• Try it:
The full set of records is to be reproduced verbatim.

Stored data entries
=== Section Start ===

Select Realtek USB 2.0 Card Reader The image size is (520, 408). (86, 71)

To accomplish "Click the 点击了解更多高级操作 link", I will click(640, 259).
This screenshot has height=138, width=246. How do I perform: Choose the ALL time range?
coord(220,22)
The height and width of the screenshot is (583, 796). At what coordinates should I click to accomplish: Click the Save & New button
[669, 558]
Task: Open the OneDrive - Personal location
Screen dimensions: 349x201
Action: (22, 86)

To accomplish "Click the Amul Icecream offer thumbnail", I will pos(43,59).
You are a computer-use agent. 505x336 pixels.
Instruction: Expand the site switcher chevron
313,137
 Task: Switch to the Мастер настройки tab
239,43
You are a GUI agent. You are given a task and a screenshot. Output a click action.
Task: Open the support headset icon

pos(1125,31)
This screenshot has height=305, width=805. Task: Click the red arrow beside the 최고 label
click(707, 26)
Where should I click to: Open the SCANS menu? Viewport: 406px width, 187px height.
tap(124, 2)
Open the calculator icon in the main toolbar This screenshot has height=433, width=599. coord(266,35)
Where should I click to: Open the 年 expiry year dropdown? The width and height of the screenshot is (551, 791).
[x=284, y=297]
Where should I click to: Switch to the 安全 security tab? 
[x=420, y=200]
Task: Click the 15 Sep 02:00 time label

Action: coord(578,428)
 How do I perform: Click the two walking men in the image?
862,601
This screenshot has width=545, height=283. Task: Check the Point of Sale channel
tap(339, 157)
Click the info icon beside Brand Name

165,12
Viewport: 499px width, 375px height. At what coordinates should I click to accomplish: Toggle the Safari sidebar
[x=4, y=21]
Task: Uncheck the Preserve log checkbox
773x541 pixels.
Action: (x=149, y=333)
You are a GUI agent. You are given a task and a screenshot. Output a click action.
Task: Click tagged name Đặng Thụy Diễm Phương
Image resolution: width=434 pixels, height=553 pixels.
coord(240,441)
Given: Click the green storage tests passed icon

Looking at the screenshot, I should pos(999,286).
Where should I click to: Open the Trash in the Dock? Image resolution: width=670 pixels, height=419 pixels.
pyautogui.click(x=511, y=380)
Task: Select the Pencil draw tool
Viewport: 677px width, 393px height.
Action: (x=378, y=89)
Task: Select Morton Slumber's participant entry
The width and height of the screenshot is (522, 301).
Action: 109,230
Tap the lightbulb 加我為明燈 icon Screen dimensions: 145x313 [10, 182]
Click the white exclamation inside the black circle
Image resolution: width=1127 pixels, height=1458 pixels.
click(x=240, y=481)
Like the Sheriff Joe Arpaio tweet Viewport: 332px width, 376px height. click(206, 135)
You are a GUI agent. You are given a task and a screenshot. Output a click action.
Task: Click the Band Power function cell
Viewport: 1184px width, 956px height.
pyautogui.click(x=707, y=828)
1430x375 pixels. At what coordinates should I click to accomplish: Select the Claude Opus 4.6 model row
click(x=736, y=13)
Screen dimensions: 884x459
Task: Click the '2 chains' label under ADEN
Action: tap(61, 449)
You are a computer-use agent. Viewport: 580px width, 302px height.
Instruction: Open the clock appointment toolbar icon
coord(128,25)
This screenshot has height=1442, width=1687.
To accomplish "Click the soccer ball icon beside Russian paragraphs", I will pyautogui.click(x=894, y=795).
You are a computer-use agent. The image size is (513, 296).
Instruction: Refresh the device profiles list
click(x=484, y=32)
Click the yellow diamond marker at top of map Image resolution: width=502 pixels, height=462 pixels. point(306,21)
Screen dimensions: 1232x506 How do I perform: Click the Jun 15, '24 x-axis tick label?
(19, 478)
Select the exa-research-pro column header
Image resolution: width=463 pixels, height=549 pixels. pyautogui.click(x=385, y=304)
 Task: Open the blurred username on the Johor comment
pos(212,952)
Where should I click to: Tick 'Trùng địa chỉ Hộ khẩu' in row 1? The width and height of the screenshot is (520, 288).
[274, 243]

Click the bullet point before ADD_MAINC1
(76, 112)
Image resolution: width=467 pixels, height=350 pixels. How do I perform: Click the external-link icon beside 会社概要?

=== Section End ===

• Answer:
Select Realtek USB 2.0 Card Reader The image size is (520, 408). (86, 71)

To accomplish "Click the 点击了解更多高级操作 link", I will click(640, 259).
This screenshot has height=138, width=246. How do I perform: Choose the ALL time range?
coord(220,22)
The height and width of the screenshot is (583, 796). At what coordinates should I click to accomplish: Click the Save & New button
[669, 558]
Task: Open the OneDrive - Personal location
Screen dimensions: 349x201
Action: (22, 86)

To accomplish "Click the Amul Icecream offer thumbnail", I will pos(43,59).
You are a computer-use agent. 505x336 pixels.
Instruction: Expand the site switcher chevron
313,137
 Task: Switch to the Мастер настройки tab
239,43
You are a GUI agent. You are given a task and a screenshot. Output a click action.
Task: Open the support headset icon

pos(1125,31)
This screenshot has height=305, width=805. Task: Click the red arrow beside the 최고 label
click(707, 26)
Where should I click to: Open the SCANS menu? Viewport: 406px width, 187px height.
tap(124, 2)
Open the calculator icon in the main toolbar This screenshot has height=433, width=599. coord(266,35)
Where should I click to: Open the 年 expiry year dropdown? The width and height of the screenshot is (551, 791).
[x=284, y=297]
Where should I click to: Switch to the 安全 security tab? 
[x=420, y=200]
Task: Click the 15 Sep 02:00 time label

Action: coord(578,428)
 How do I perform: Click the two walking men in the image?
862,601
This screenshot has width=545, height=283. Task: Check the Point of Sale channel
tap(339, 157)
Click the info icon beside Brand Name

165,12
Viewport: 499px width, 375px height. At what coordinates should I click to accomplish: Toggle the Safari sidebar
[x=4, y=21]
Task: Uncheck the Preserve log checkbox
773x541 pixels.
Action: (x=149, y=333)
You are a GUI agent. You are given a task and a screenshot. Output a click action.
Task: Click tagged name Đặng Thụy Diễm Phương
Image resolution: width=434 pixels, height=553 pixels.
coord(240,441)
Given: Click the green storage tests passed icon

Looking at the screenshot, I should pos(999,286).
Where should I click to: Open the Trash in the Dock? Image resolution: width=670 pixels, height=419 pixels.
pyautogui.click(x=511, y=380)
Task: Select the Pencil draw tool
Viewport: 677px width, 393px height.
Action: (x=378, y=89)
Task: Select Morton Slumber's participant entry
The width and height of the screenshot is (522, 301).
Action: 109,230
Tap the lightbulb 加我為明燈 icon Screen dimensions: 145x313 [10, 182]
Click the white exclamation inside the black circle
Image resolution: width=1127 pixels, height=1458 pixels.
click(x=240, y=481)
Like the Sheriff Joe Arpaio tweet Viewport: 332px width, 376px height. click(206, 135)
You are a GUI agent. You are given a task and a screenshot. Output a click action.
Task: Click the Band Power function cell
Viewport: 1184px width, 956px height.
pyautogui.click(x=707, y=828)
1430x375 pixels. At what coordinates should I click to accomplish: Select the Claude Opus 4.6 model row
click(x=736, y=13)
Screen dimensions: 884x459
Task: Click the '2 chains' label under ADEN
Action: tap(61, 449)
You are a computer-use agent. Viewport: 580px width, 302px height.
Instruction: Open the clock appointment toolbar icon
coord(128,25)
This screenshot has height=1442, width=1687.
To accomplish "Click the soccer ball icon beside Russian paragraphs", I will pyautogui.click(x=894, y=795).
You are a computer-use agent. The image size is (513, 296).
Instruction: Refresh the device profiles list
click(x=484, y=32)
Click the yellow diamond marker at top of map Image resolution: width=502 pixels, height=462 pixels. point(306,21)
Screen dimensions: 1232x506 How do I perform: Click the Jun 15, '24 x-axis tick label?
(19, 478)
Select the exa-research-pro column header
Image resolution: width=463 pixels, height=549 pixels. pyautogui.click(x=385, y=304)
 Task: Open the blurred username on the Johor comment
pos(212,952)
Where should I click to: Tick 'Trùng địa chỉ Hộ khẩu' in row 1? The width and height of the screenshot is (520, 288).
[274, 243]

Click the bullet point before ADD_MAINC1
(76, 112)
Image resolution: width=467 pixels, height=350 pixels. How do I perform: Click the external-link icon beside 会社概要?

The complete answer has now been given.